Enfin la pluie est arrivée. Aussi brutale qu’inespérée. Quand Dieu «met les nuages en morceaux», dit une sourate du Coran, «ses serviteurs se réjouissent». Située dans le nord du Maroc, la vallée du Rif est une terre de paysans. La pluie y est accueillie comme une bénédiction, surtout après six mois de sécheresse.
Les habitants ne cachent pas leur soulagement en observant les lourds nuages sombres abreuver enfin les oliviers, aussi secs qu’une armée de momies, accrochés au flanc des terrains en pente. Car il n’y a pas grand-chose qui pousse dans le Rif. Depuis peu, les autorités ont choisi de s’intéresser enfin à cette région souvent rebelle, longtemps maudite. «Il faut valoriser les produits du terroir», répète-t-on à Rabat. Et notamment ces oliviers, véritable manne dont le Maroc ne tire pas assez profit.
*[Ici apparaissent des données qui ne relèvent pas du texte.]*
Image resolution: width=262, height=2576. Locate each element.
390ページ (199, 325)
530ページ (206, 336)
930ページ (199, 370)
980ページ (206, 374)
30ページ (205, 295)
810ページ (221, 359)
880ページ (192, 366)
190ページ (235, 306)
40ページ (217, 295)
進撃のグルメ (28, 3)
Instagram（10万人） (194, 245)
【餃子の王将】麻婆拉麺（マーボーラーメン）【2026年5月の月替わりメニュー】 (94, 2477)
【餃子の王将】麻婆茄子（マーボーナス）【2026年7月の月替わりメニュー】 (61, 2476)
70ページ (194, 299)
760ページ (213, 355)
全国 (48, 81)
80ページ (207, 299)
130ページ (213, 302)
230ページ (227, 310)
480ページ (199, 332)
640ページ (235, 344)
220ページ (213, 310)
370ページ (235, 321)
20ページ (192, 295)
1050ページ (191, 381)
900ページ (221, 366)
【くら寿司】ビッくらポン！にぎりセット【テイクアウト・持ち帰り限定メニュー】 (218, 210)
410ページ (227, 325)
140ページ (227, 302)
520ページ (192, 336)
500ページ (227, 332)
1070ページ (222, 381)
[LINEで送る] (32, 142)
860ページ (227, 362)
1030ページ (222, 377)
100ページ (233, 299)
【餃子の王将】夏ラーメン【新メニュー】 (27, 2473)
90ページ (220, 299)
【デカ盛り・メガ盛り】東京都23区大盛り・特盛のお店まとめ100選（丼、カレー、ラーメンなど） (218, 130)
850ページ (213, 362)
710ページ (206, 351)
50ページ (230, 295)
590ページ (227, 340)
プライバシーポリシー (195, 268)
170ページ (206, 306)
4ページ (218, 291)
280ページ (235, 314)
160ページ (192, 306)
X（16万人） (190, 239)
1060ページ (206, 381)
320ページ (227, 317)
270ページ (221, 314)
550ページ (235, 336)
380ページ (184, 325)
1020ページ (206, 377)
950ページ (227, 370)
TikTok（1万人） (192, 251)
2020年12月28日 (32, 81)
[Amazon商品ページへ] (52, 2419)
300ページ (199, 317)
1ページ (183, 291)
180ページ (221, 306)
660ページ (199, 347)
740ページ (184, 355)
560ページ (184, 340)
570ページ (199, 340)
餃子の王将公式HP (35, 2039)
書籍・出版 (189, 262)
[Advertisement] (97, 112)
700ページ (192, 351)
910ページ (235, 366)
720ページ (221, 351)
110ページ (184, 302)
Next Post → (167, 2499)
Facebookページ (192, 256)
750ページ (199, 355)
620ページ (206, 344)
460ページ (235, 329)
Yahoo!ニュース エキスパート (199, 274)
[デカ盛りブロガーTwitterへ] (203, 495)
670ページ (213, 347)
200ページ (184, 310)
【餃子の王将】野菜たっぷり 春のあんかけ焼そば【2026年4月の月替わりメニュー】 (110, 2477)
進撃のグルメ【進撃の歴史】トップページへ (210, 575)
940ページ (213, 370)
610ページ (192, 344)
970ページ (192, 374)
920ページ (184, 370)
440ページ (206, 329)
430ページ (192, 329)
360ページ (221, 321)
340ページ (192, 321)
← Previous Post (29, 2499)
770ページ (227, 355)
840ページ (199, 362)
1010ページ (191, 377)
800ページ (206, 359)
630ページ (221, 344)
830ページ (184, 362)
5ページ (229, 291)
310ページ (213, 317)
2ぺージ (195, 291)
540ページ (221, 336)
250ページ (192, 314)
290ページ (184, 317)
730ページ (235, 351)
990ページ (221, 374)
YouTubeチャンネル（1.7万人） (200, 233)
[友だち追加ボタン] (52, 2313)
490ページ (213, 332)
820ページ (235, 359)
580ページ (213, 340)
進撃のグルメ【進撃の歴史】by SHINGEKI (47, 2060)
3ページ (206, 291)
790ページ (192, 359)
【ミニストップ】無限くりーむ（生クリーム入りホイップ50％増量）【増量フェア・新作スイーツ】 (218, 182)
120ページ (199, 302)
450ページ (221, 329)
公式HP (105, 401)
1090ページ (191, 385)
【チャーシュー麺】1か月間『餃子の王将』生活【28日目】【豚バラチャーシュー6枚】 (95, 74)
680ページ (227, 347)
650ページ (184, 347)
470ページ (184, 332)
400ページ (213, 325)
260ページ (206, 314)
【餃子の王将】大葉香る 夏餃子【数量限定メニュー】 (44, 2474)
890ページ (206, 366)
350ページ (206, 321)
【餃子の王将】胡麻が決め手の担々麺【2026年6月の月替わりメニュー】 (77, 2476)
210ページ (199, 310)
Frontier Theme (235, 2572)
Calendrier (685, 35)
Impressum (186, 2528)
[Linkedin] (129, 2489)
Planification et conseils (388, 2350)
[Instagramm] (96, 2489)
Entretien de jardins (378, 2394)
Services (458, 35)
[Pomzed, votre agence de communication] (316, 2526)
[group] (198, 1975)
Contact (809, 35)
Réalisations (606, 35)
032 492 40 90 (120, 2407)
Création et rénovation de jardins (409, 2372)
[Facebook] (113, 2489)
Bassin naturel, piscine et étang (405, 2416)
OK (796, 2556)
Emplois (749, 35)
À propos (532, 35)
La consommation d’huile d’olive est en pleine expansion dans le monde, avec trois millions de tonnes vendues en 2006. Mais le Maroc, deuxième producteur mondial d’olives de table, n’arrive qu’au sixième rang pour l’huile. Dans le Rif, un autre «produit du terroir» a, lui, réussi une fulgurante percée sur le marché mondial : le cannabis.
«C’est un peu tabou»
Le shit marocain n’a guère de concurrent : 80 % de l’herbe consommée en Europe vient du Maroc et plus précisément de cette vallée déshéritée, si proche des portes de la mer, Tanger mais aussi Ceuta et Melilla, enclaves espagnoles ouvertes à toutes les contrebandes. Que pèse l’huile d’olive face à 162 millions de fumeurs de joints à travers le monde ? A Rabat, on n’aime pas trop évoquer ce sujet. «C’est un peu tabou», confesse un fonctionnaire.
«C’est devenu très tendu depuis deux ou trois ans», renchérit Mohammed. Appuyé sur son parapluie comme sur une canne de gentleman, ce jeune homme d’une élégance austère contemple la vallée. Les feuilles argentées des oliviers scintillent jusqu’à l’horizon. «C’est si beau. Mais il faut venir avant le mois 8 [août, ndlr], avant la récolte, explique Mohammed, qui, comme beaucoup de Marocains, désigne les mois par leur chiffre dans le calendrier. Là, les champs de cannabis donnent au paysage ce vert intense, partout entre les oliviers.»